La situation insupportable du couple est encore plus mise à l’épreuve lorsque le vol 17 de Malaysia Airlines est abattu au-dessus de leur maison, les débris et les victimes tombant directement dans la cour avant. Er Gorbach met en scène l’incident de manière experte en utilisant un espace hors écran et une action qui se produit loin en arrière-plan, permettant au spectateur de saisir progressivement ce qui se déroule.

Comme beaucoup s’en souviennent, les séparatistes russes ont nié avoir tiré un missile sur le 777, et Irka et Tolik se retrouvent soudainement témoins d’un événement que leurs agresseurs tentent violemment d’étouffer, mettant le couple encore plus en danger. Parlez d’être au mauvais endroit au mauvais moment. Et pourtant, c’est bien ça Klondike concerne : comment une paire régulière de personnes ayant des problèmes réguliers est poussée aux limites absolues de l’expérience humaine par des événements indépendants de sa volonté.

L’une des scènes les plus troublantes de tout le film implique les deux au volant de leur camionnette battue – une camionnette que Tolik essaie de récupérer des séparatistes afin qu’il puisse emmener Irka à l’hôpital – à travers le paysage ukrainien aride. Assis à l’arrière, un couple néerlandais espère récupérer le corps de leur fille, qui se trouvait à bord de l’avion de ligne lorsqu’il s’est écrasé.

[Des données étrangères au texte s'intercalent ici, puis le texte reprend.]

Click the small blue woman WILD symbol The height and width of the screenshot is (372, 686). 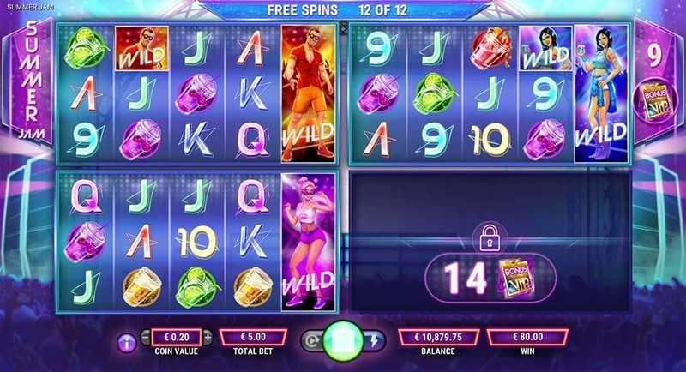pyautogui.click(x=545, y=48)
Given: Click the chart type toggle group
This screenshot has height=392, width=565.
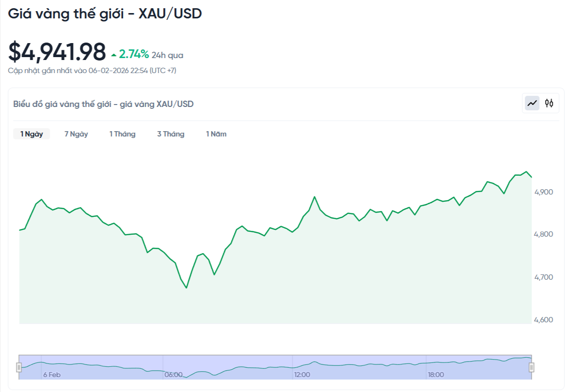Looking at the screenshot, I should [x=540, y=103].
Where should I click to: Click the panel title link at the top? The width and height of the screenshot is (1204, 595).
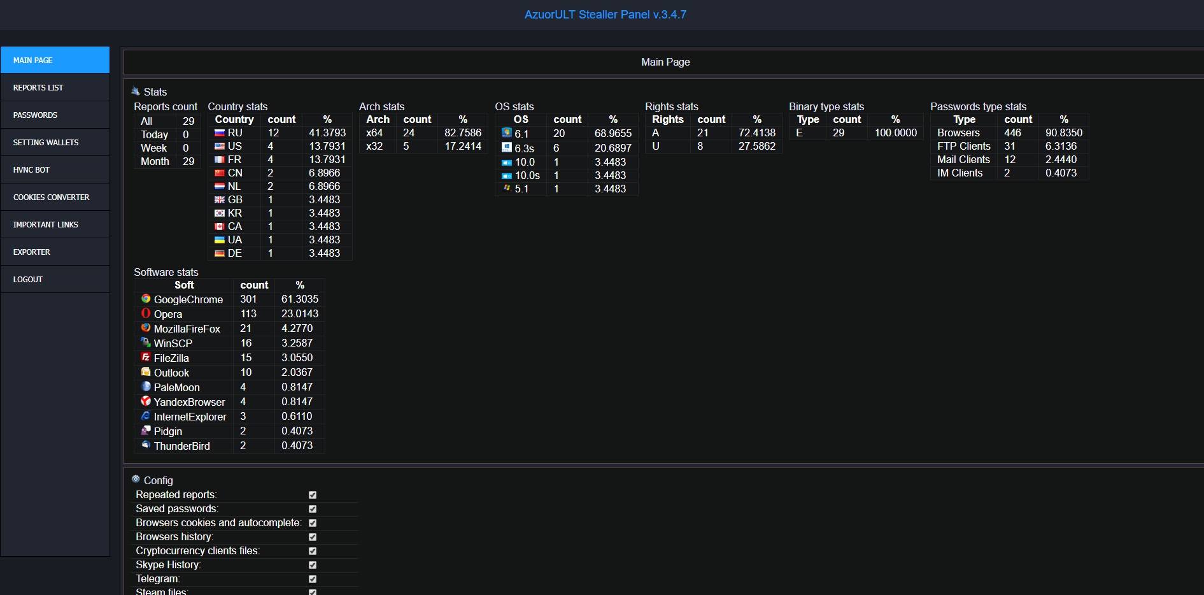click(x=605, y=15)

Comme beaucoup de séquences dans le drame dur et sans concession d’Er Gorbach, il n’y a pratiquement pas de dialogue — dans ce cas, les couples ne parlent pas la même langue — et il nous reste à nous attarder sur les images. Ce que nous voyons, ce sont deux groupes de personnes à des moments apparemment opposés de leur vie : l’un attend un enfant tandis que l’autre vient de perdre le leur. Et pourtant, pendant un bref instant, ils deviennent inextricablement liés par le même conflit, rapprochés alors que la tragédie s’accumule sur la tragédie, et que les innocents sont toujours perdants.